Sometimes, it’s good to take some of those original franchisees and put them into more of a leadership position, making then the regional heads of larger groups of franchisees, and sort of a mini Franchisee Association within your organization. Therefore, franchisees that are having problems will go to them first, and then when those leadership franchisees get a number of complaints which are similar, they will come to you. I used to have a rule; “call three, then me,” in other words, talk to other franchisees first about any challenge you have, then if no one knows the answer call me personally and here’s my direct cell phone number.
Okay so, it’s not that I am suggesting that you need to remove yourself away from layers of management, it’s just that when the business gets bigger, you need the inflow of information, but you don’t have time to talk to each and every franchisee about their individual problems of the day, week, or month.
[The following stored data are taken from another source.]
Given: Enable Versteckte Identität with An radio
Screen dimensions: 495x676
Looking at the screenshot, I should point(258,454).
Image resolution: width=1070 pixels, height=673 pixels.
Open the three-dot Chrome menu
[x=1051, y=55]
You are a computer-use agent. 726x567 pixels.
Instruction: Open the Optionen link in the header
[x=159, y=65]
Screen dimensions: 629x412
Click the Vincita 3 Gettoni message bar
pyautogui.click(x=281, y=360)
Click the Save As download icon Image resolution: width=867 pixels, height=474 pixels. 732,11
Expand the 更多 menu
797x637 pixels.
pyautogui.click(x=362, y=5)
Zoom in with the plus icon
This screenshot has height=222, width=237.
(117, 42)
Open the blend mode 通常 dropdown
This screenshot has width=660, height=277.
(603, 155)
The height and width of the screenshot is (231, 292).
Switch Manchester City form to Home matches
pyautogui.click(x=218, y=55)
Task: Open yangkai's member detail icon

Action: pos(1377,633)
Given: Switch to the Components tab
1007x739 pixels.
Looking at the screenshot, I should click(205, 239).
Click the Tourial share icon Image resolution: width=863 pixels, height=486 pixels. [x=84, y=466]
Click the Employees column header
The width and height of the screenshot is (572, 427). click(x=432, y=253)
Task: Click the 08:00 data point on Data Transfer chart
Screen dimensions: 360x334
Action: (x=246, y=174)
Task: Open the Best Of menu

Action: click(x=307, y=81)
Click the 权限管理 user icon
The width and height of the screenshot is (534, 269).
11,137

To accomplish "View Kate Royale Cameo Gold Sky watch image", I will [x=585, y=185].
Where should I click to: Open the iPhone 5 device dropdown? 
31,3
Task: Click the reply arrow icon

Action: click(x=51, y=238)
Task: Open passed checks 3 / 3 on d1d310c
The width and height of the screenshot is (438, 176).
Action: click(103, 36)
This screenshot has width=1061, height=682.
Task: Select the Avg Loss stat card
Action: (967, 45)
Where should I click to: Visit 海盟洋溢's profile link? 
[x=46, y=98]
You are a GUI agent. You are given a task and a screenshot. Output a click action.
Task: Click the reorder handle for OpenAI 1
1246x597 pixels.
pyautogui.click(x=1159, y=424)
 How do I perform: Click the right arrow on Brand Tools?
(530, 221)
Still, and back to the title of the article; “franchisor should avoid Special treatment.” This is very good advice because it’s so easy to do, without thinking about it.
If you are a franchisor and you aren’t seen as being unfair, you will lose your credibility in leadership, integrity, and the faith of your most evangelical brand loyalists; your franchisees. One way to combat this is to constantly be developing regional managers which shadow you as protégés, until they start to think like you, act like you, and come to similar decisions based on various situations, always considering what you might do in the same predicament. This way you can favor all the franchisees at the same time.
Still, you have to make sure that your regional managers don’t fall into the same trap. Indeed I hope you will please consider this because a franchise organization is not like a regular corporation, things are much different because each franchisee is an independent owner. They aren’t middle managers that you can command around like soldiers. Indeed I hope you will please consider all this and think on it.